**Kutipan Dokumen**
--- --- ---
Tafsir Surah Ar Ra’d Ayat 36-37

Tafsir Surah Ar Ra'd
Tafsir Surah Ar Ra'd

Tafsir Surah Ar Ra’d Ayat 36-37 berbicara mengenai dua hal. Pertama berbicara mengenai berbedaan sikap antar orang Yahudi terhadap al-Qur’an. kedua berbicara mengenai isi yang termaktub dalam al-Qur’an.


Baca sebelumnya: Tafsir Surah Ar Ra’d Ayat 33-35


Ayat 36

Ayat ini menjelaskan sikap orang-orang Ahli Kitab (Yahudi dan Nasrani) terhadap Al-Qur’an setelah mereka memeluk agama Islam, seperti Abdullah bin Salam dari kalangan Yahudi.

Mereka ini sangat gembira dengan turunnya Al-Qur’an dan menerima baik segala ajaran dan hukum-hukumnya. Akan tetapi, di samping itu ada pula segolongan orang-orang Yahudi dan Nasrani yang mengingkari sebagian dari Al-Qur’an, terutama mengenai ajaran tentang keesaan Allah swt.

Allah memerintahkan kepada Nabi Muhammad untuk menyampaikan kepada golongan tersebut kemantapan imannya kepada Allah swt, dengan mengatakan, “Sesungguhnya aku hanya diperintahkan untuk menyembah Allah semata dan aku tidak akan mempersekutukan sesuatupun dengan-Nya. Aku seru manusia untuk beriman hanya kepada-Nya dan aku yakin bahwa hanya kepada-Nya aku akan kembali.”

Ucapan Rasul ini dengan tegas menolak kepercayaan syirik, yaitu mempersekutukan sesuatu dengan Allah seperti yang dianut oleh kaum musyrikin. Kepercayaan itu sangat bertentangan dengan ajaran Al-Qur’an tentang keesaan Allah secara mutlak, yang merupakan inti agama Islam.


Baca juga: Kedudukan Nabi saw dan Wahyu Al-Quran Menurut Malek Bennabi


Ayat 37

Pada ayat ini, Allah menjelaskan beberapa ciri utama Al-Qur’an yang diwahyukan kepada Nabi Muhammad saw, yaitu Al-Qur’an berisi peraturan-peraturan yang benar, yang harus ditaati manusia untuk mencapai kebahagiaan dan keberuntungan di dunia dan akhirat kelak.

Di samping itu, Al-Qur’an diturunkan dalam bahasa Arab, yaitu bahasa yang memiliki beberapa keistimewaan yang tidak dimiliki oleh bahasa lain.
--- --- ---
**Data Tersedia**
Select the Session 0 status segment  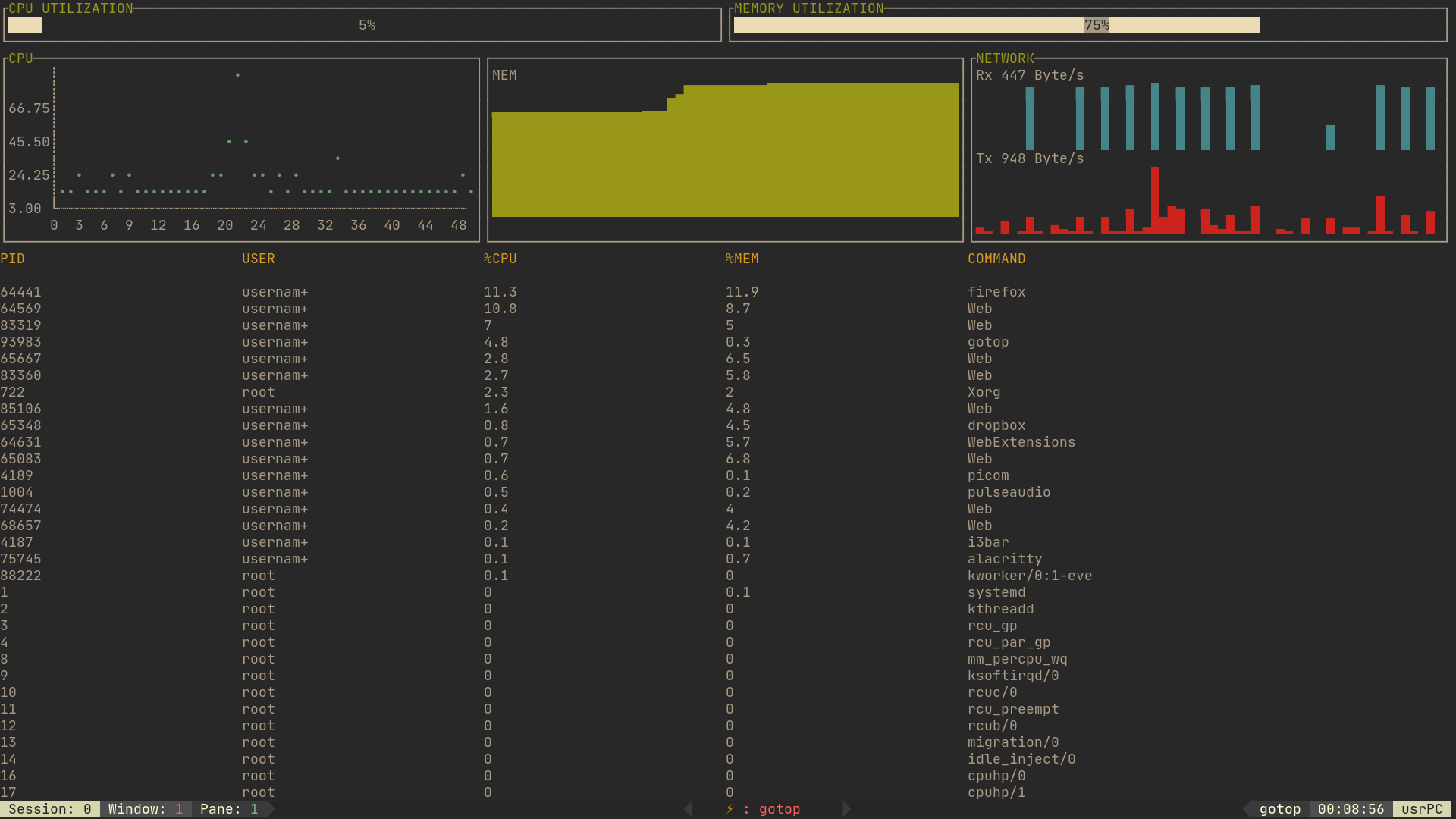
--- --- ---
**Tugas Tertulis 1**
Jawablah pertanyaan berikut berdasarkan tafsir Surah Ar Ra’d ayat 36-37.
(a) Siapa yang disebut sebagai contoh Ahli Kitab dari kalangan Yahudi yang memeluk Islam?
(b) Ajaran apa yang terutama diingkari oleh segolongan orang Yahudi dan Nasrani?
(c) Dalam bahasa apa Al-Qur’an diturunkan menurut penjelasan ayat 37?
**Tugas Tertulis 2**
Teruskan tafsir Surah Ar Ra’d ayat 36-37 mulai dari bagian sesudah kalimat terakhirnya.

**Jawaban Akhir 1**
(a) Contoh yang disebut adalah Abdullah bin Salam.
(b) Ajaran yang terutama diingkari adalah ajaran tentang keesaan Allah swt.
(c) Al-Qur’an diturunkan dalam bahasa Arab.

**Jawaban Akhir 2**
Di antara keistimewaan bahasa Arab ialah bahasa ini merupakan bahasa yang sudah berkembang, jauh sebelum datangnya Islam sehingga kosakatanya sangat kaya. Bahasa Arab  juga memiliki kaedah pembentukan kata (morfologi) yang memungkinkannya bisa dengan mudah menampung konsep-konsep baru untuk pembentukan kata baru.

Dengan demikian, dapat dipahami kemampuan bahasa Arab mengungkapkan konsep-konsep wahyu. Karena Al-Qur’an berbahasa Arab, maka Al-Qur’an telah melestarikan bahasa Arab sehingga tidak hilang seperti bahasa Suryani, Koptic, dan sebagainya.

Karena Al-Qur’an diturunkan dalam bahasa Arab dan menjadi mukjizat Nabi Muhammad sebagai kitab suci, maka terjemahan Al-Qur’an dalam bahasa asing tidak dianggap sebagai kitab suci juga.

Sebagaimana diketahui, di antara kehormatan yang dimiliki Al-Qur’an ialah membacanya dianggap sebagai ibadah, dan tidak boleh disentuh kecuali oleh orang-orang yang suci, yaitu orang-orang yang tidak berhadas besar maupun kecil.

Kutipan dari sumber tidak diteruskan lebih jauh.